Les choses peuvent elles durer ?
Seconde partie: Nous basculons dans un monde plus sauvage, plus incertain. Les cartes sont rebattues.
Kou est acteur aussi, de second plan aussi, mais dont toute l'envie est maintenant orientée vers le tournage en tant que metteur en scène d'un film au Congo inspiré très largement du roman de Joseph Konrad au titre très métaphorique: Au coeur des ténèbres.
L'Afrique, voilà le nouvel enjeu; L'occasion pour évoquer un certain rapport de la société à la négritude pour Solange, pour s'embarquer dans des aventures qui risquent de prendre un tour titanesque et sur le plan de leur liaison amoureuse un cours de plus en plus improbable.
Après un passage raté par la Fance, Kouhouesso est engagé dans un tournage, en jungle camerounaise finalement, avec toutes les difficultés liées au climat et aux moyens tropicaux.
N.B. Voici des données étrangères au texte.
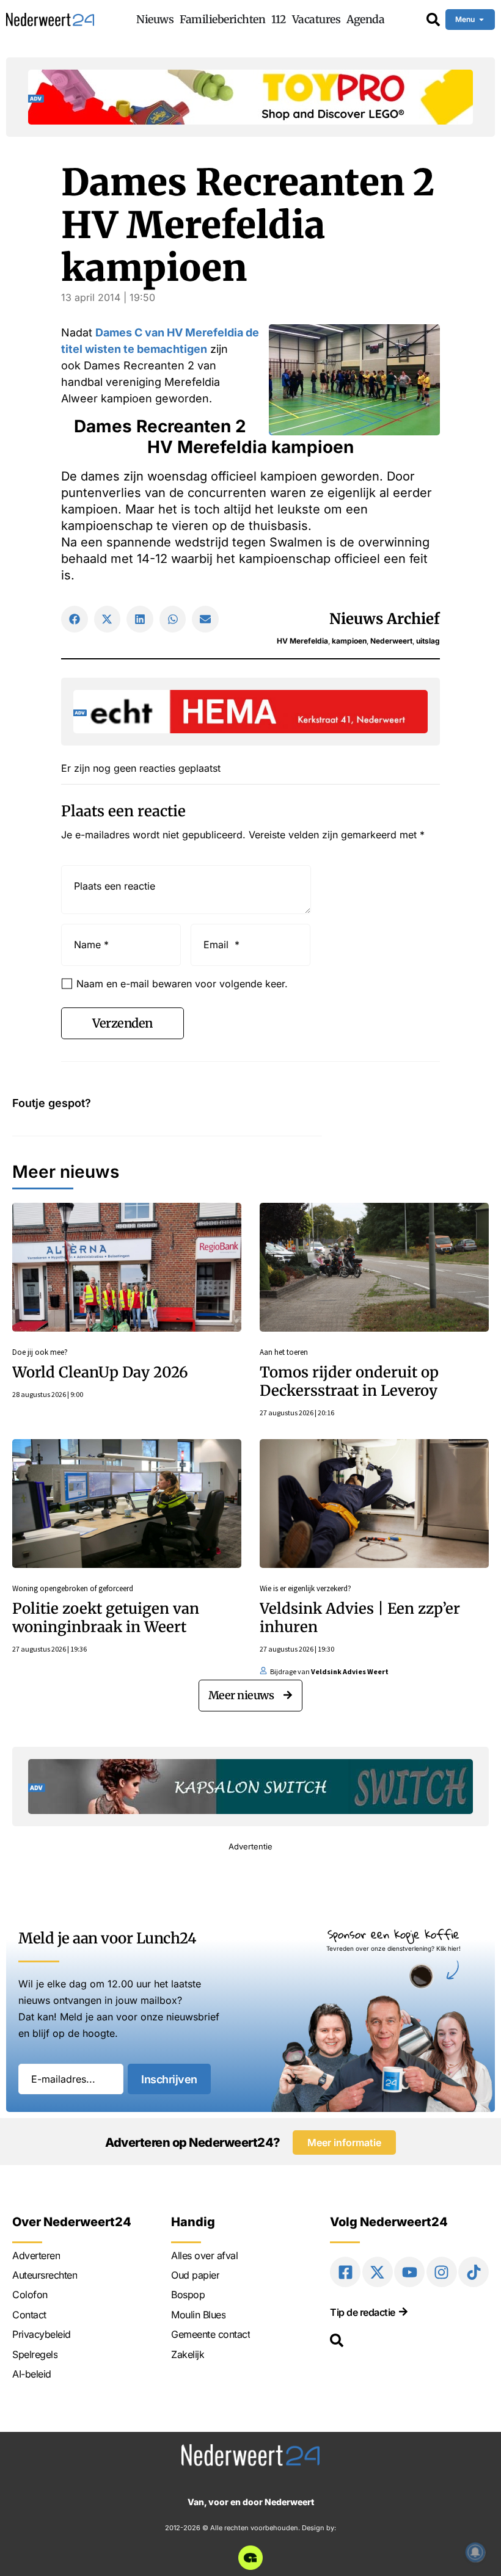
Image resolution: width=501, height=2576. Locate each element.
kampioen (349, 640)
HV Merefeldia (302, 640)
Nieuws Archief (384, 618)
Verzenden (122, 1023)
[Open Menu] (481, 19)
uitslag (428, 640)
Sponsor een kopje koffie (393, 1934)
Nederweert (391, 640)
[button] (74, 619)
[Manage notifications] (475, 2552)
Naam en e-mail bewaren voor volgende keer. (182, 984)
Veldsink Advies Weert (350, 1671)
Solange le rejoint, l'attend, tourne un peu, côtoie l'Afrique des immenses forêts, des hôtels borgnes, de la dysenterie, de la boue et de l'insécurité. Elle survie quand même. Retour à Los Angeles pour tout le monde et retour sur terre à la fois.
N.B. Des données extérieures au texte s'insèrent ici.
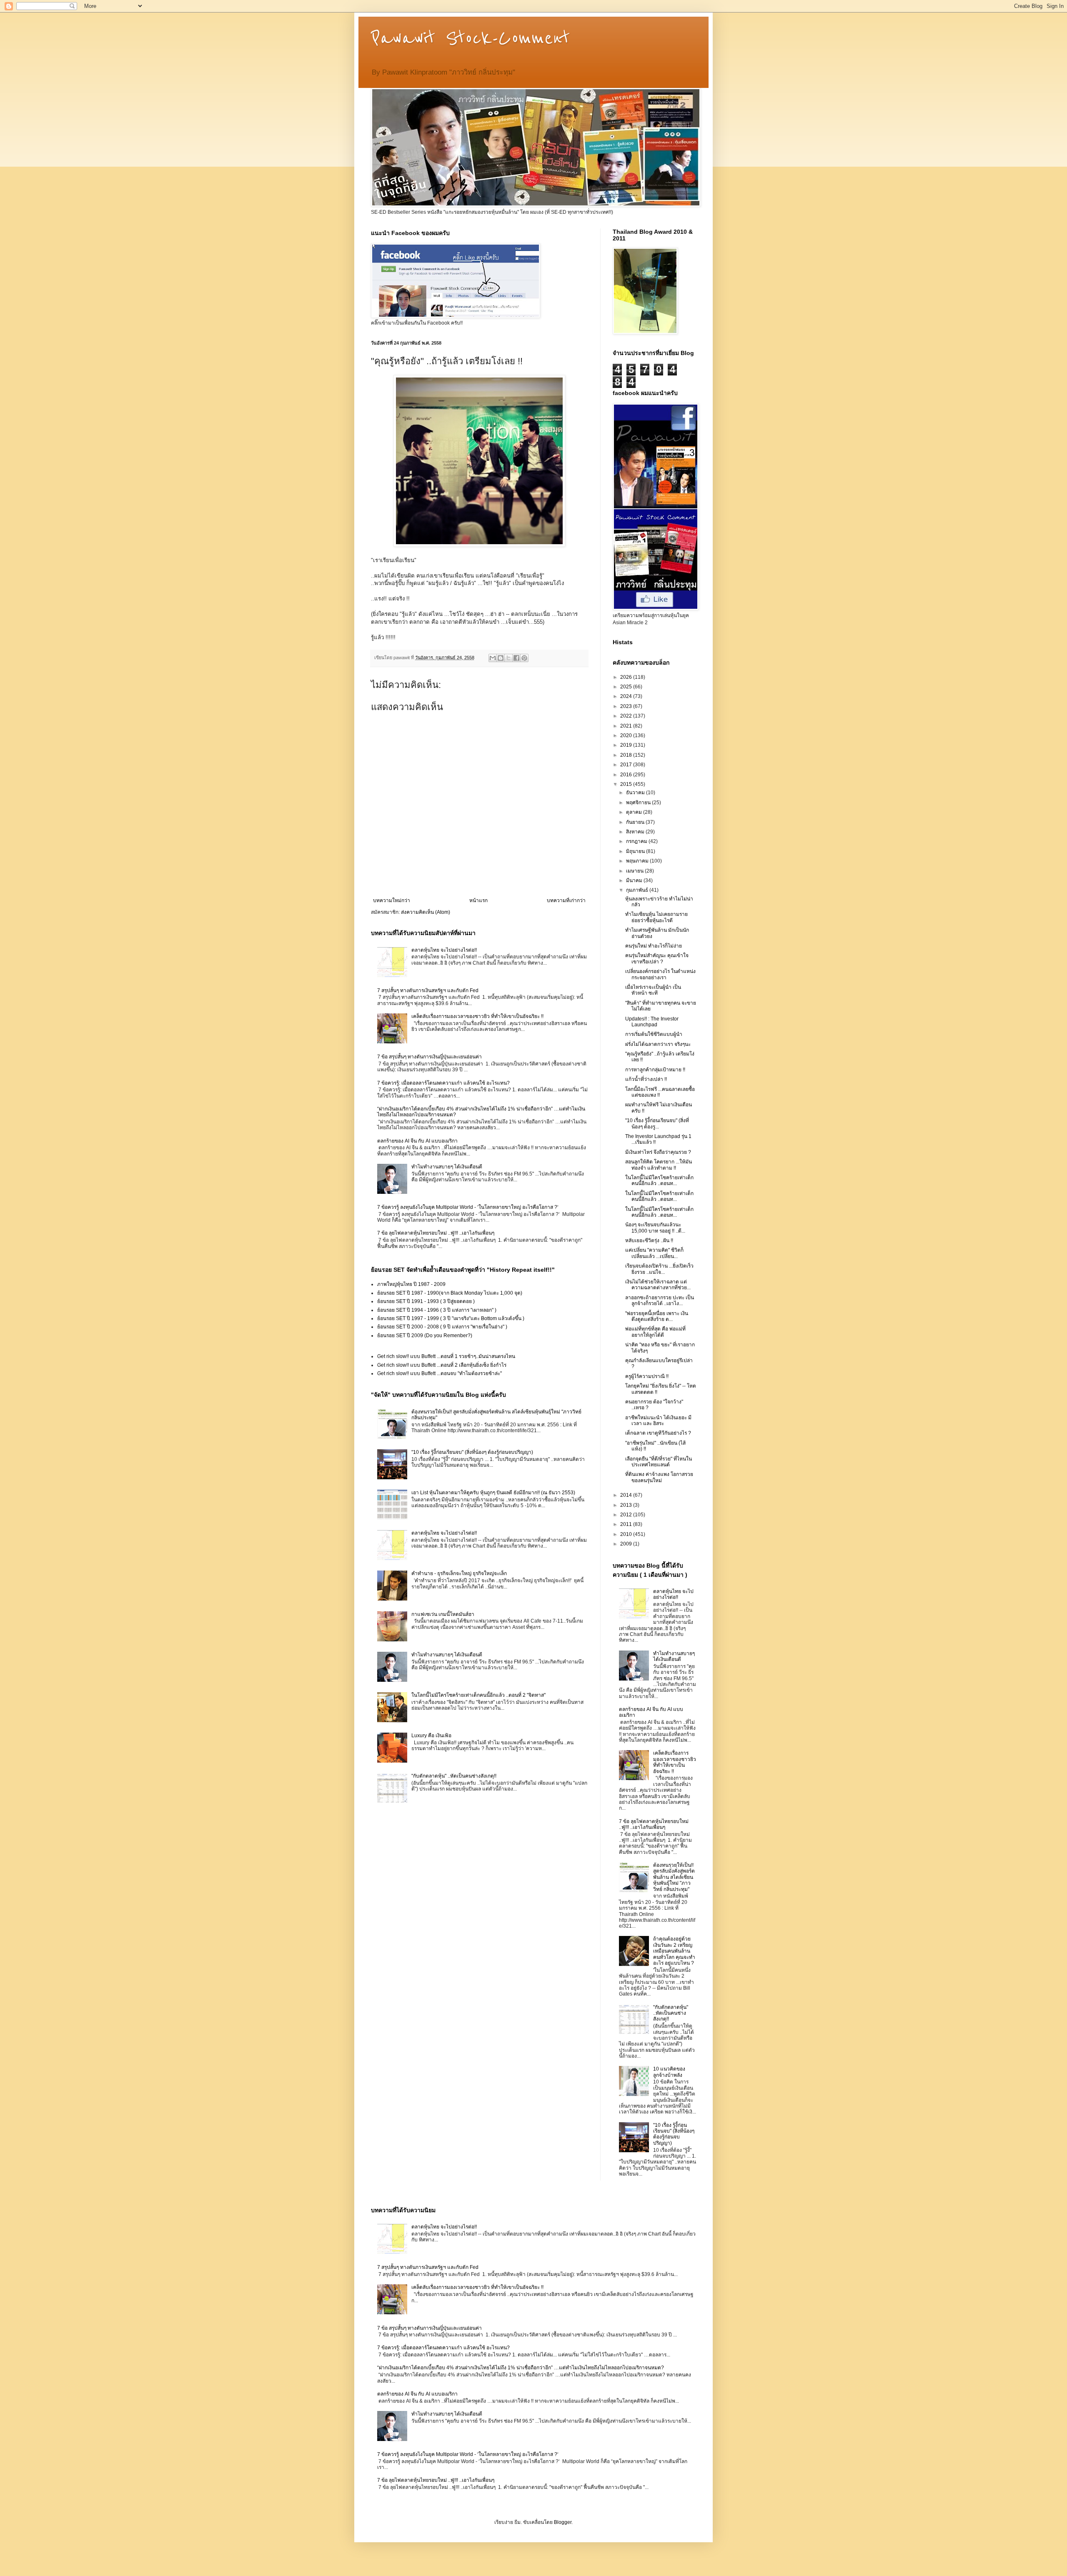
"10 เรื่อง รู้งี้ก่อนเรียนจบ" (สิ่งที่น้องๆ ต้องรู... (657, 1123)
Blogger (562, 2522)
Marie Darrieussecq a un style rythmé, enlevé, plein de variations ou alternent l'émotion, le superficiel, le charnel, les personnages, la profondeur, la réflexion, l'air du temps, le décor, les images inattendues et métaphoriques. Mais surtout elle a l'art d'enchâsser tout cela. J'ai eu beaucoup de plaisir à lire ce livre. Je n'avais rien lu d'elle avant, réticent à aborder un livre d'un écrivain qui a débuté sa carrière romanesque en racontant l'histoire d'une femme qui se métamorphose en truie.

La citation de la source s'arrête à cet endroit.